3) Just what is the problem with sea lice?
Adult wild salmon are perfectly adapted to coping with a few sea lice. Background levels of these parasites occur naturally in the sea. However the advent of salmon farming, particularly in fjordic or largely enclosed sea lochs, has led to a fundamental change in the density and occurrence of sea lice in parts of the coastal waters of the west Highlands and Islands. Even one or two mature female sea lice per fish within a set of cages housing hundreds of thousands of farmed salmon amounts to a rampant breeding reservoir pumping huge numbers of mobile juvenile sea lice out into the local marine environment. The consequences when wild salmon and sea trout smolts, the metamorphosing fragile skin of which is not adapted to cope with more than the odd louse, migrate from local rivers into this “sea lice soup” can be devastating.
Carrying an unnaturally high burden of sea lice is known to compromise severely the survival of juvenile migratory salmonids. Lice feed by grazing on the surface of the fish and eating the mucous and skin. Large numbers of lice soon cause the loss of fins, severe scarring, secondary infections and, in time, death. Quite literally, the fish are eaten alive. Badly infested salmon smolts disappear out to sea, never to be seen again. In contrast afflicted sea trout smolts remain within the locality and they, together with the impact of the deadly burdens they carry, are more easily monitored through sweep net operations.

ENTRIES PROVIDED:
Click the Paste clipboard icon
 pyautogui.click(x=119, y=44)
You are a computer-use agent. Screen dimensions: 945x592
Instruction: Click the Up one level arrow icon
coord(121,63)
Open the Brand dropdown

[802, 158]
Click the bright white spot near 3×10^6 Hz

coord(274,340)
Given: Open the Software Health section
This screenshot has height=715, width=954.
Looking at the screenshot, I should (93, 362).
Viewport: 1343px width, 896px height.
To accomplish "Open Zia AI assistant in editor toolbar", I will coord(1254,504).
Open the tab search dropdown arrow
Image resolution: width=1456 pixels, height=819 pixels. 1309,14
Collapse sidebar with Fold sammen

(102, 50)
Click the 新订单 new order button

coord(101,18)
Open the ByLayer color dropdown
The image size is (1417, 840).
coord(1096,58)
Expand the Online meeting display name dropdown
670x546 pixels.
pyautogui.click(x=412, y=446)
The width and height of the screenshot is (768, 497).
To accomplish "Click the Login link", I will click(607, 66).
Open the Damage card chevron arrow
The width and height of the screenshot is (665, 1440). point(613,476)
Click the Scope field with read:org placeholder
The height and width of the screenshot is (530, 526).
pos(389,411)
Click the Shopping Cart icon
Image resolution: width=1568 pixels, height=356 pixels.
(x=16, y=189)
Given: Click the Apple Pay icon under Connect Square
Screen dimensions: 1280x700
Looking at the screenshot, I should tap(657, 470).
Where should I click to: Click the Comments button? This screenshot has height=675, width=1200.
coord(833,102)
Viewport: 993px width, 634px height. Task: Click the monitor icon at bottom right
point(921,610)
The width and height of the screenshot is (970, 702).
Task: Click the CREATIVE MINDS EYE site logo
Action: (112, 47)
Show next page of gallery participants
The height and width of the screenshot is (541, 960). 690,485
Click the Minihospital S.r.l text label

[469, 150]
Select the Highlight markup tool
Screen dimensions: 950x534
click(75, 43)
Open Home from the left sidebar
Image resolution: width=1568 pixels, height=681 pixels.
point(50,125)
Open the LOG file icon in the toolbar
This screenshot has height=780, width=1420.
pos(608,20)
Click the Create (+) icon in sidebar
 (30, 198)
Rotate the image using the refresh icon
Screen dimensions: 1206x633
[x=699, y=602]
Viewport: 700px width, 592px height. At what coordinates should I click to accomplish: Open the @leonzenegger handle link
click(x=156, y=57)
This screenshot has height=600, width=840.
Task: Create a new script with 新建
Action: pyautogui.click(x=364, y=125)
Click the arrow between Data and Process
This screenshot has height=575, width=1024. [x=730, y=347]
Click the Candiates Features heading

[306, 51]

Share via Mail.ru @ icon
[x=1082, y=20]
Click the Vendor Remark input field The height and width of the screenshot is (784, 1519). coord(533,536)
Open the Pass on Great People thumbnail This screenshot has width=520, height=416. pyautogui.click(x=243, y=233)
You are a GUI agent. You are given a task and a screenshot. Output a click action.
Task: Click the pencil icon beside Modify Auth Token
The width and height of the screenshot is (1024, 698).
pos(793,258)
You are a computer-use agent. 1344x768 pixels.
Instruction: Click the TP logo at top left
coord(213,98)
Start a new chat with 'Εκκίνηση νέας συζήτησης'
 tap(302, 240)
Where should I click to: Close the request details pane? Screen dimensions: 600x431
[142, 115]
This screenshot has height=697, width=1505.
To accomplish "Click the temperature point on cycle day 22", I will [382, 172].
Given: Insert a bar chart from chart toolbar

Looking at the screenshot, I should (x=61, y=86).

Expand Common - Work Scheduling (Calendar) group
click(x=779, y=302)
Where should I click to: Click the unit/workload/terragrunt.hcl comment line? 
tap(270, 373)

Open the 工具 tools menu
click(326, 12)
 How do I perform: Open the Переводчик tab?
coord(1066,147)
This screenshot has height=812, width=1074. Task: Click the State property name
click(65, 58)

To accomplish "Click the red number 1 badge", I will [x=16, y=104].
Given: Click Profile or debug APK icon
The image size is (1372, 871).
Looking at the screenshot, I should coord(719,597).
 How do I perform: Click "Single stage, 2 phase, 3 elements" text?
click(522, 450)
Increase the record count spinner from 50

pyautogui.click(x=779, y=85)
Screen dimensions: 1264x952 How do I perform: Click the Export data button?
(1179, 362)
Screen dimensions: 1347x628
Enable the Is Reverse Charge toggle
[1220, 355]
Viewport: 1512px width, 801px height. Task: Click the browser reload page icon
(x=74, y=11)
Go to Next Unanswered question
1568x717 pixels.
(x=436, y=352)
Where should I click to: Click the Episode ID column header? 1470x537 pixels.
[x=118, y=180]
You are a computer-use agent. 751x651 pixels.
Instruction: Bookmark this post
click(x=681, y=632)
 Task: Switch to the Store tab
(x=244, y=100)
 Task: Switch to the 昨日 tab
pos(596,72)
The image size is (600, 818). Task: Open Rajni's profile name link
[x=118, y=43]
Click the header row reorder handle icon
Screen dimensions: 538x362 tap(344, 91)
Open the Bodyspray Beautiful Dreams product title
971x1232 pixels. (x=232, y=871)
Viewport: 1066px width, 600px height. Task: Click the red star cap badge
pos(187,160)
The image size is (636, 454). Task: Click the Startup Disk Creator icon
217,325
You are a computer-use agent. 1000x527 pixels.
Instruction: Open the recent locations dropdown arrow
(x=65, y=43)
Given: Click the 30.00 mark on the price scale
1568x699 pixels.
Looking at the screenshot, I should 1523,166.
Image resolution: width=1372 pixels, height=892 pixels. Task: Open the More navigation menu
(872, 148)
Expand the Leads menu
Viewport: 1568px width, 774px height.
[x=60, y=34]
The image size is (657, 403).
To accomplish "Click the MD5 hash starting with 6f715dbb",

REQUIRED ACTION:
In the sea lice text, swap "salmon farming" for "fish farming" and write out the part that starts at the words "3) Just what is" and stops after "can be devastating.".

COMPLETED EXERCISE:
3) Just what is the problem with sea lice?
Adult wild salmon are perfectly adapted to coping with a few sea lice. Background levels of these parasites occur naturally in the sea. However the advent of fish farming, particularly in fjordic or largely enclosed sea lochs, has led to a fundamental change in the density and occurrence of sea lice in parts of the coastal waters of the west Highlands and Islands. Even one or two mature female sea lice per fish within a set of cages housing hundreds of thousands of farmed salmon amounts to a rampant breeding reservoir pumping huge numbers of mobile juvenile sea lice out into the local marine environment. The consequences when wild salmon and sea trout smolts, the metamorphosing fragile skin of which is not adapted to cope with more than the odd louse, migrate from local rivers into this “sea lice soup” can be devastating.